Differential Scanning Calorimetry (DSC): The DSC was performed using a Diamond DSC PERKIN ELMER differential instrument. 2-3 mg samples were placed in crimped aluminium pans and heated from 30 ° to 250° in a dry nitrogen atmosphere at a heating rate of 10°C/min.
Thermal Gravimetric Analysis (TGA): The TGA was performed using a Pyris 1 TGA PERKIN ELMER measurement unit. 2-5 mg samples were placed in open aluminium pans and heated from 50 ° to 300° in a dry nitrogen atmosphere at a heating rate of 10°C/min.
Infra-red spectroscopy (IR): The IR was performed using a spectrum 400 using a neat liquid sample or dispersion of solid sample material in KBr.
Water content: Water content was measured by Karl-Fischer auto titrator Metrohm Titrando as per the methods known in the art.
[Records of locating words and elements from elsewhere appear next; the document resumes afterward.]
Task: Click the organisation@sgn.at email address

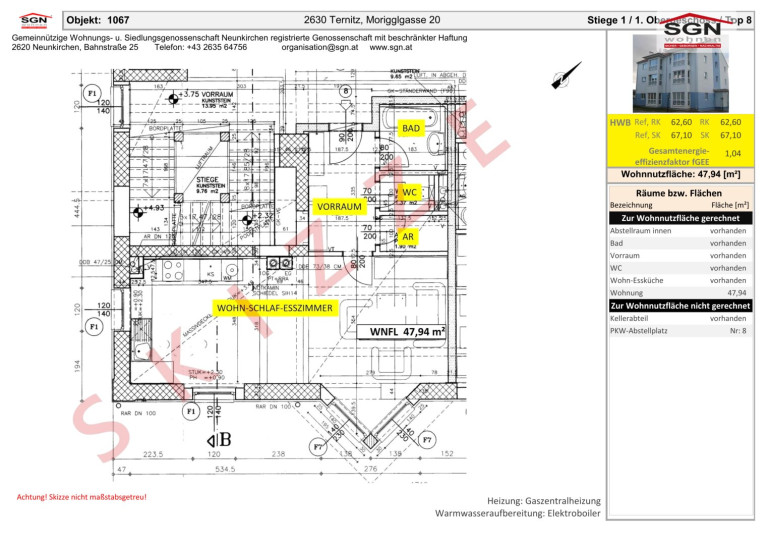Action: [320, 48]
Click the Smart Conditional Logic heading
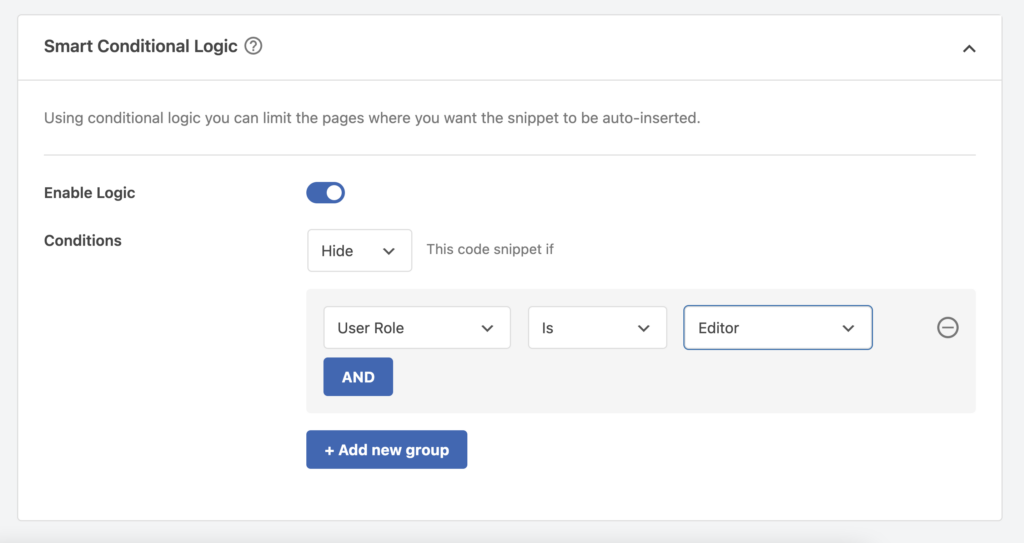 [140, 46]
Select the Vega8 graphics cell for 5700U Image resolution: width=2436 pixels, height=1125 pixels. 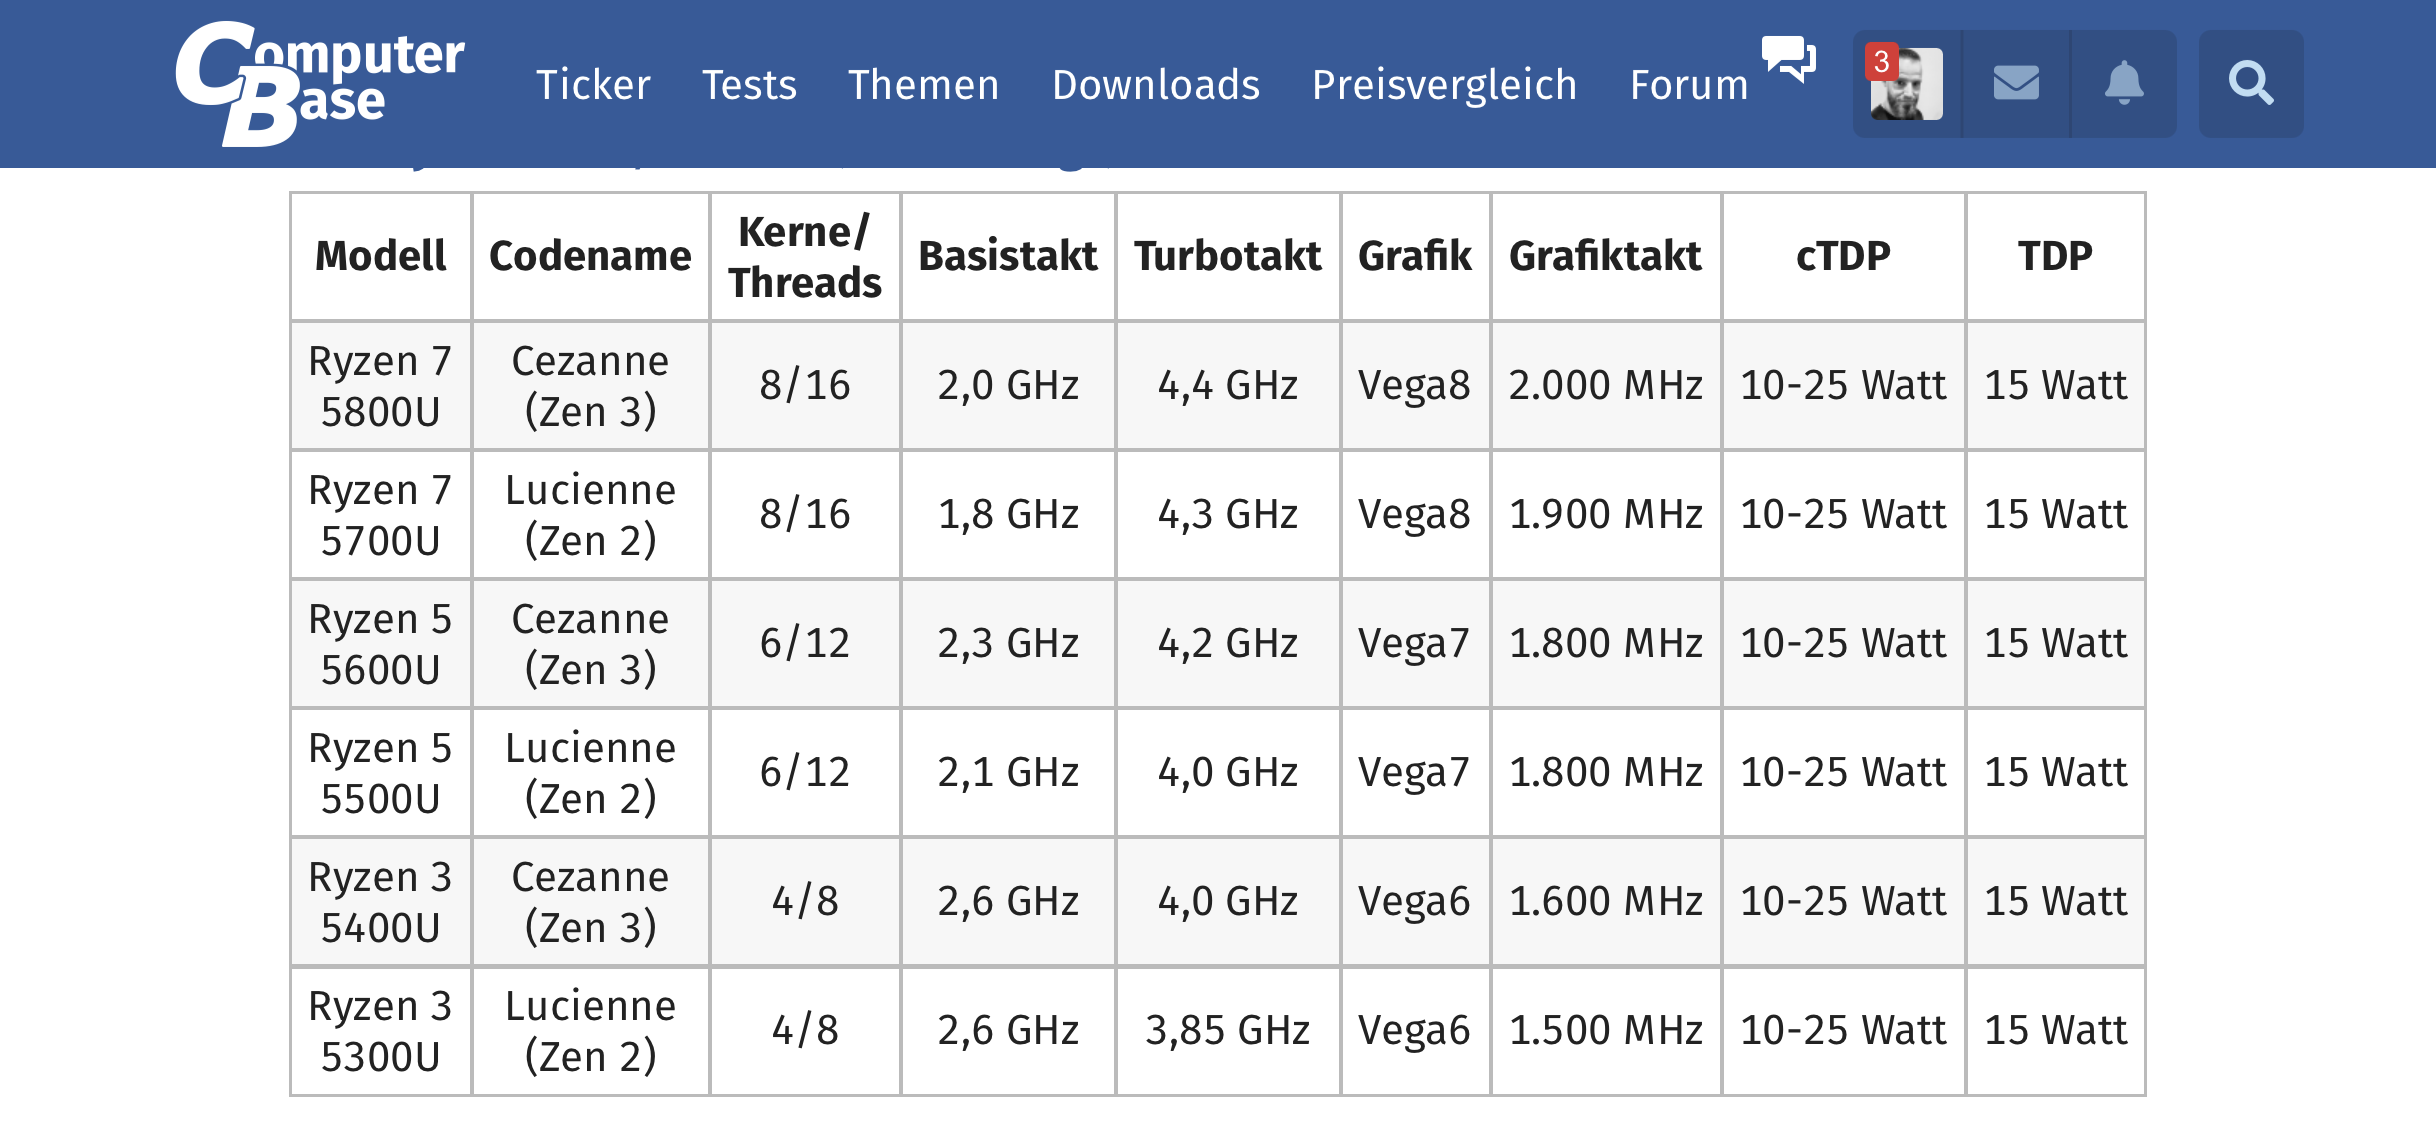(x=1414, y=514)
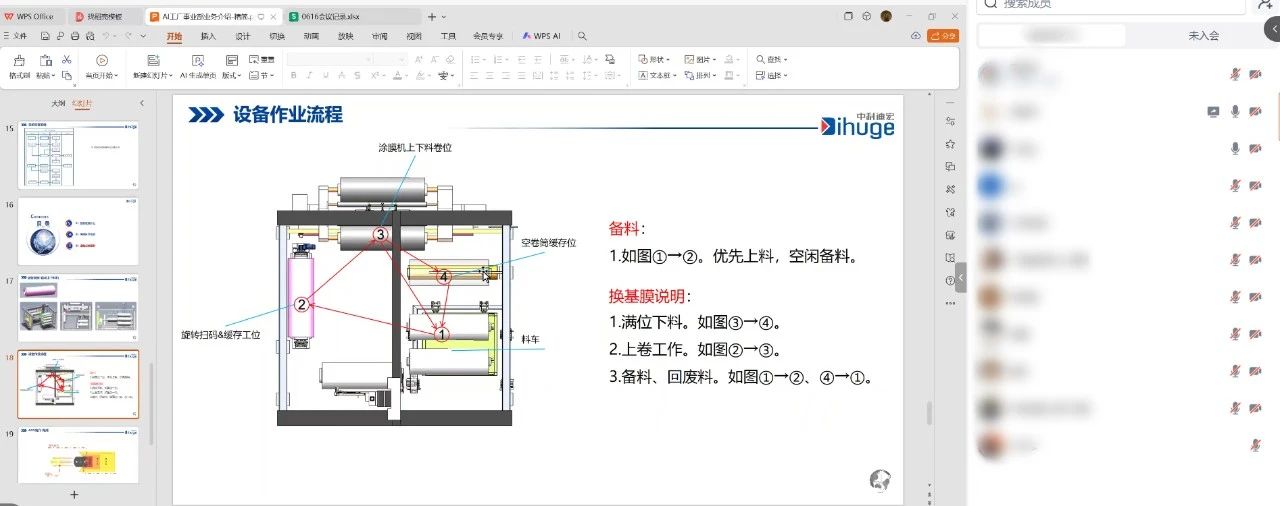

To understand the present invention following preparative and testing examples are set forth, which are for the purpose of illustration only and are not to be construed as limiting the scope of the invention in any way.

EXAMPLES:
Example 1:
In a round bottom flask containing 450 ml of water cooled at 5°C, 15gm of selexipag was added. To this mixture, 125 ml of liq. ammonia was added dropwise with stirring at 5°C - 10°C to obtain the clear solution. The solution was cooled to 0°C - 5°C and then 132 ml of hydrochloric acid was added to this solution with stirring at 0°C - 5°C and maintained for 2-3 hrs. The solid obtained was filtered and washed with 1000 ml water and dried in oven under vacuum to give selexipag form L1 characterized by X-ray diffraction pattern (PXRD) as depicted in Fig. 1, differential scanning calorimetry (DSC) as depicted in Fig. 2, thermal Gravimetric Analysis (TGA) as depicted in Fig. 3, and infra-red (IR) spectroscopy as depicted in Fig. 4.
Yield: 13.4 gm (89.33%)
Purity: 99.54% (HPLC).
,CLAIMS:1) Selexipag Form L1.
2) The selexipag Form L1 of claim 1, characterized by PXRD pattern having peaks at 4.6, 14.9, 15.5, 19.7, 20.9 and 21.4 ± 0.2° 2-theta.
3) A process for preparation of selexipag Form L1 comprising the steps of
i) contacting Selexipag in water with a base,
ii) adding an acid, and
iii) isolating Selexipag Form L1.
4) The process of claim 3, wherein the base is ammonia.
5) The process of claim 3, wherein the acid is hydrochloric acid.
6) The selexipag Form L1 of claim 1, characterized in that the water content is 0.5% to about 4.0%.
7) The selexipag Form L1 of claim 1, having high performance liquid chromatography (HPLC) purity greater than 99%.
8) The selexipag Form L1 of claim 1, characterized by at least one of:
PXRD pattern substantially as depicted in Figure 1,
DSC pattern substantially as depicted in Figure 2,
TGA pattern substantially as depicted in Figure 3,
IR spectrum substantially as depicted in Figure 4.
9) The selexipag Form L1 of claim 1 for use in pharmaceutical composition comprising selexipag Form L1 and one or more pharmaceutically acceptable carriers, excipients or diluents.

10) The selexipag Form L1 of claim 1 for use in the treatment of pulmonary arterial hypertension.